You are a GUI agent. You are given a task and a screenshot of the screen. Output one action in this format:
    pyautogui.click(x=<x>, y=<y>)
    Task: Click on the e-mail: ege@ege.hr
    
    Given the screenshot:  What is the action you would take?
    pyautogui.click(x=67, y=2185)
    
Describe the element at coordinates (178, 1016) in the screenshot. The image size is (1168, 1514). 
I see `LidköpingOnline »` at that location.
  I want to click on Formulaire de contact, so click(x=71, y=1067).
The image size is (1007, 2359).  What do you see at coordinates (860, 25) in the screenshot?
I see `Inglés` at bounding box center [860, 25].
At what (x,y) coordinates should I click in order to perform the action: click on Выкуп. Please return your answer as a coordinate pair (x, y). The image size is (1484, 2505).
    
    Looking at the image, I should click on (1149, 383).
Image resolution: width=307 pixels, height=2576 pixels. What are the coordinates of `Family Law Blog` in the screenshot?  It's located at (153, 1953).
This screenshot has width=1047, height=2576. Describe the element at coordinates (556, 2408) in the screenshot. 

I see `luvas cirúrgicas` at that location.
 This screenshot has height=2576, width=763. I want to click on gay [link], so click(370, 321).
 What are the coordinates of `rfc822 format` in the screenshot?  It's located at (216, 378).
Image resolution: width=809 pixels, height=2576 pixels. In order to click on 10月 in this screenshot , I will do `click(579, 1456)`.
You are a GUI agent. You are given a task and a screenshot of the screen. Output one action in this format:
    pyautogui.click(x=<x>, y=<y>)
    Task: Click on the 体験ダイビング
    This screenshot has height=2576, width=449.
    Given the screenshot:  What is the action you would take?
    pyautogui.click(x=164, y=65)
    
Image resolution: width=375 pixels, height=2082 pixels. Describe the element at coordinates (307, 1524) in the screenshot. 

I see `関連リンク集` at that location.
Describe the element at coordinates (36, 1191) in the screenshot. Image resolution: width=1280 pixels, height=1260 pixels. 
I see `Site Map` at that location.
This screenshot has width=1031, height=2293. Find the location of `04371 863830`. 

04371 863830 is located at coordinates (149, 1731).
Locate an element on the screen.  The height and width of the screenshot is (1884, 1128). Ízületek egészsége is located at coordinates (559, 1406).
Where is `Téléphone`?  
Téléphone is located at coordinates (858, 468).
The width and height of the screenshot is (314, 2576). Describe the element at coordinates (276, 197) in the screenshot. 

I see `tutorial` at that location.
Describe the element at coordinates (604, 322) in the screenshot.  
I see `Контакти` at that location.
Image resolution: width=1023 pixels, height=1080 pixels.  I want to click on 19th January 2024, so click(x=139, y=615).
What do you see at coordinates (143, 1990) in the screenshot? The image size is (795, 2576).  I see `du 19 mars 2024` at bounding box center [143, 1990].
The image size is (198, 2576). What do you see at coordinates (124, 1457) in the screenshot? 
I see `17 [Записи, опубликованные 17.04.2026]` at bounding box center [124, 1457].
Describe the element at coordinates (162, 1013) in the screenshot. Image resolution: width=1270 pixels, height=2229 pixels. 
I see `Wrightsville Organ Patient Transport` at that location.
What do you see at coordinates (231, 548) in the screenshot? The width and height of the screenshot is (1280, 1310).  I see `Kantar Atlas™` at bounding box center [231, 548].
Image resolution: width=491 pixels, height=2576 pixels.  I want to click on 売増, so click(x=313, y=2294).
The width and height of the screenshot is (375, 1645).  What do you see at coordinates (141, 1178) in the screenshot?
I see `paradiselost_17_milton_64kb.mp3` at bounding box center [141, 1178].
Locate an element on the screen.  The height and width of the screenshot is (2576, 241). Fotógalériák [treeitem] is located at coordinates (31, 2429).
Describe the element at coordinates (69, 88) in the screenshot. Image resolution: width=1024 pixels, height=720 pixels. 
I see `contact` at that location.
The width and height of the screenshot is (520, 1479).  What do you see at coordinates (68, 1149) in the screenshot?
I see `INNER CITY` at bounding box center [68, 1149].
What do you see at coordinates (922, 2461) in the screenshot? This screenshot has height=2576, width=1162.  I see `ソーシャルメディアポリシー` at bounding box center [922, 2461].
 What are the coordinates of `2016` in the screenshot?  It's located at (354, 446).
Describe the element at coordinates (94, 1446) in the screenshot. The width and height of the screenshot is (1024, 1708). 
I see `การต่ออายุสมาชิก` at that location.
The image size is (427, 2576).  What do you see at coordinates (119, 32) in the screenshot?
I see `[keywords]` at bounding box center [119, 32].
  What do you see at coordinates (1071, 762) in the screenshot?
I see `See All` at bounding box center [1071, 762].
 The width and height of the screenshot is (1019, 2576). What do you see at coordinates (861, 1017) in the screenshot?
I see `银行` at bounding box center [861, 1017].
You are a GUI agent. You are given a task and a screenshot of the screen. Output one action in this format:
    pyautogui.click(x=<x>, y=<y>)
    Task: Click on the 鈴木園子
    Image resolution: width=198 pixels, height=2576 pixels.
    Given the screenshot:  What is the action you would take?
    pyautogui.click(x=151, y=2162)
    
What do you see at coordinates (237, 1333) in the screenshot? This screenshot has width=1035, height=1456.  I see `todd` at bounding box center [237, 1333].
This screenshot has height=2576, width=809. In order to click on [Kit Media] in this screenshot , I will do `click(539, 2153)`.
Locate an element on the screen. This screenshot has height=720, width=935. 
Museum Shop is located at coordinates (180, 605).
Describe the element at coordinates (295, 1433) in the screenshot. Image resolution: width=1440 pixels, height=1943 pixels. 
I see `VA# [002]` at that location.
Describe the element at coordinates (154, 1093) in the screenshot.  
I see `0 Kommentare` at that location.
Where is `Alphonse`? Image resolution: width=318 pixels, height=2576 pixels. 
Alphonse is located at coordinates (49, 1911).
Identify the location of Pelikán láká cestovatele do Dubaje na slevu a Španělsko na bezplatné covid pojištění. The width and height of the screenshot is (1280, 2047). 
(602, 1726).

○ ○ ○ ○

**Task description:** Find each line in the listing above that contains the word "want" and copy those lines in full.

**Response below:**
  I want to click on Formulaire de contact, so click(x=71, y=1067).
 This screenshot has height=2576, width=763. I want to click on gay [link], so click(370, 321).
Image resolution: width=1023 pixels, height=1080 pixels.  I want to click on 19th January 2024, so click(x=139, y=615).
Image resolution: width=491 pixels, height=2576 pixels.  I want to click on 売増, so click(x=313, y=2294).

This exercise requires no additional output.